You need to back up user profiles if your company uses RSA SecurID Access to protect HTTP Federation (HFED) applications.
Before you begin
- You must be a Super Admin in the Cloud Administration Console.
- Sufficient disk space must be available for storing backup files. For more information, see Calculating Storage Space for HFED User Profile Backup Files.
- Decide upon a target location for the backup data:
- Save to local disk on the identity router.
- Use SSH File Transfer Protocol (SFTP) to securely transfer the files to a different location.
Note: To ensure security for backup files, follow standard network hardening guidelines to limit identity router access to only the resources it is required to access. If you are using port TCP 22 for SFTP backups, do not allow the identity router to use TCP 22 to access internet resources.
- In the Cloud Administration Console, click Platform > Backup and Restore.
- Click Add a Backup.
- In the Cluster field, select a cluster for this backup configuration.

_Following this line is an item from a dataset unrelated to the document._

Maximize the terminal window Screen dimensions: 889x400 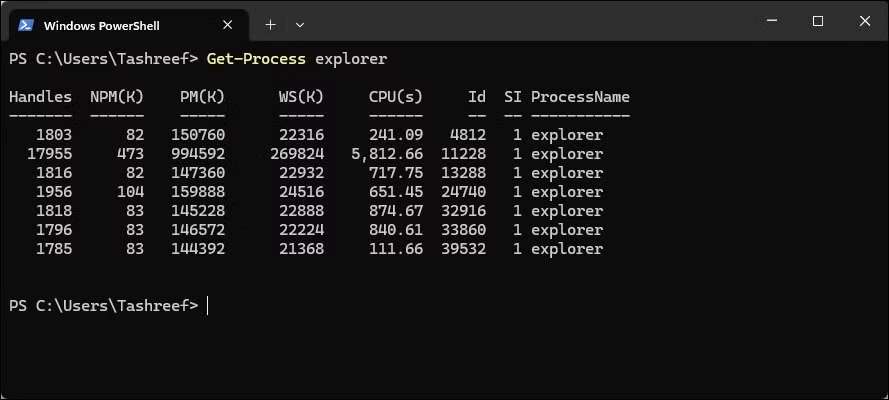click(x=818, y=22)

- In the Backup Location for Selected Cluster field, select the target location for the backup for the selected cluster.
Backup Location Description Local Disk Save the backup on the identity router. SFTP SSH File Transfer Protocol
- For SFTP backups, complete the required fields.
Required Fields Field Description Username Username for the account used to access the SFTP server. Password Password for the account used to access the SFTP server. Hostname Hostname of the SFTP server and directory path. Port Port number for the SFTP server. Relative Path Relative path of the directory where backups are stored. For example, .../yourpath/userdatabackups. Routing Interface
Select Private to access the target location by means of a private network, or Public to use the public network.
- In the Number of Backups to Keep for Selected Cluster field, specify the maximum number of backups to save for the selected cluster. RSA recommends that you store at least five backups at a given location. When the actual number of backups exceeds the Number of Backups to Keep for Selected Cluster, RSA SecurID Access deletes the oldest backup from the storage location. For example, if you keep five backups and then generate a sixth, the oldest stored backup is deleted.
- Click Save.
- (Optional) Click Publish Changes if you want to activate the settings immediately. The identity router can create backups only after the changes are published.
- (Optional) After you publish the changes, you can click Backup Now to run an immediate backup for this cluster only.